Task brief
Copy the rows below word for word, starting at the line that contains "Viewport: 837px width, 616px" and continuing through the last row, both ends included.

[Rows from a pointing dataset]
# # # # #

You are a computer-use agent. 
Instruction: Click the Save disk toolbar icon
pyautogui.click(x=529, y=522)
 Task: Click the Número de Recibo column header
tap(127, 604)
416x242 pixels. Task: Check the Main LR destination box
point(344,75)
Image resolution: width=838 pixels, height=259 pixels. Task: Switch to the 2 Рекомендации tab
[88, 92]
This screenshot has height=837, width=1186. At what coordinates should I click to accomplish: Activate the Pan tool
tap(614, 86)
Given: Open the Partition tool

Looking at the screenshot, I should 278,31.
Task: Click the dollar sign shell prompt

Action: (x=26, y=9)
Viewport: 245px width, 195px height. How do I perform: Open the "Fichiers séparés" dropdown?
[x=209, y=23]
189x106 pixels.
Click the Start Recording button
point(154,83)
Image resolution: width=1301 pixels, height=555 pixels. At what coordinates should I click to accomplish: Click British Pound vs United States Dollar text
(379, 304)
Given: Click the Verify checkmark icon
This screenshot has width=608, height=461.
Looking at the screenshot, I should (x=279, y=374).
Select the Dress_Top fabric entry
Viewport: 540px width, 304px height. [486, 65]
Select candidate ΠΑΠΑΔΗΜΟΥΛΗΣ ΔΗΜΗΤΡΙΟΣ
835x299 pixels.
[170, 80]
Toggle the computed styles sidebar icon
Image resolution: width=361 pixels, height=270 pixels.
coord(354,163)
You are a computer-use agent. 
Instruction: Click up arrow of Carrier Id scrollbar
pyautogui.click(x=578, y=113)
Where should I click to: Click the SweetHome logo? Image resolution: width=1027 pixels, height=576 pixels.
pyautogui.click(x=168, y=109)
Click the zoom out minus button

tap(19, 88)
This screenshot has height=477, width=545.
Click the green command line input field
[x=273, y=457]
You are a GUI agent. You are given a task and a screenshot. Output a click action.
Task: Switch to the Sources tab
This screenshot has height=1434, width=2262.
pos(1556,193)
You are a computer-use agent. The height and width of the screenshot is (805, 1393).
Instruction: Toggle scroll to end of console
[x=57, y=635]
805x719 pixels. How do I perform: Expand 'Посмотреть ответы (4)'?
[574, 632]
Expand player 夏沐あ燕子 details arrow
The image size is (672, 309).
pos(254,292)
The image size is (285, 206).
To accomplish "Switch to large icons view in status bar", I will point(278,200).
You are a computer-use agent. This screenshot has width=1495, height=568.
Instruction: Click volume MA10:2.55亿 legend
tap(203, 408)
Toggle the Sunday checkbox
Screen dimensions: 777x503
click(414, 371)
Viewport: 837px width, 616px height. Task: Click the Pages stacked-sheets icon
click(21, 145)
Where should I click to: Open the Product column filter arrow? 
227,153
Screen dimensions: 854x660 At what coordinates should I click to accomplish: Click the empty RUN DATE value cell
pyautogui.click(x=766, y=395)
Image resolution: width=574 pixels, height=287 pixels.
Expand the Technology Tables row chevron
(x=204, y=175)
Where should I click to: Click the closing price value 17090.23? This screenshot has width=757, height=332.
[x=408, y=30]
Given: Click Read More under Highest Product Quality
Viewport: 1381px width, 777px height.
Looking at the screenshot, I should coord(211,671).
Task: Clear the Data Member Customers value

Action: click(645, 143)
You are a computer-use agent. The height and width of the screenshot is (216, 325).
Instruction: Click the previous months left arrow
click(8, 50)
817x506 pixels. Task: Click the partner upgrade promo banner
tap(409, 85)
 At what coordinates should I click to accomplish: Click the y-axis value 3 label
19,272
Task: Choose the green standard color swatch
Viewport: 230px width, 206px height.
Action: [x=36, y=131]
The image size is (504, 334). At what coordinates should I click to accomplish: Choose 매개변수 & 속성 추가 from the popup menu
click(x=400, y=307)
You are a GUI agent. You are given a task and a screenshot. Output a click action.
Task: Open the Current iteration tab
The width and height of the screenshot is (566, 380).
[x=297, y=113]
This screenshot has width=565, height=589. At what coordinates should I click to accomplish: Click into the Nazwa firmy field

# # # # #

The completed task
Viewport: 837px width, 616px height. Task: Click the Pages stacked-sheets icon
click(21, 145)
Where should I click to: Open the Product column filter arrow? 
227,153
Screen dimensions: 854x660 At what coordinates should I click to accomplish: Click the empty RUN DATE value cell
pyautogui.click(x=766, y=395)
Image resolution: width=574 pixels, height=287 pixels.
Expand the Technology Tables row chevron
(x=204, y=175)
Where should I click to: Click the closing price value 17090.23? This screenshot has width=757, height=332.
[x=408, y=30]
Given: Click Read More under Highest Product Quality
Viewport: 1381px width, 777px height.
Looking at the screenshot, I should coord(211,671).
Task: Clear the Data Member Customers value

Action: click(645, 143)
You are a computer-use agent. The height and width of the screenshot is (216, 325).
Instruction: Click the previous months left arrow
click(8, 50)
817x506 pixels. Task: Click the partner upgrade promo banner
tap(409, 85)
 At what coordinates should I click to accomplish: Click the y-axis value 3 label
19,272
Task: Choose the green standard color swatch
Viewport: 230px width, 206px height.
Action: [x=36, y=131]
The image size is (504, 334). At what coordinates should I click to accomplish: Choose 매개변수 & 속성 추가 from the popup menu
click(x=400, y=307)
You are a GUI agent. You are given a task and a screenshot. Output a click action.
Task: Open the Current iteration tab
The width and height of the screenshot is (566, 380).
[x=297, y=113]
This screenshot has width=565, height=589. At what coordinates should I click to accomplish: Click into the Nazwa firmy field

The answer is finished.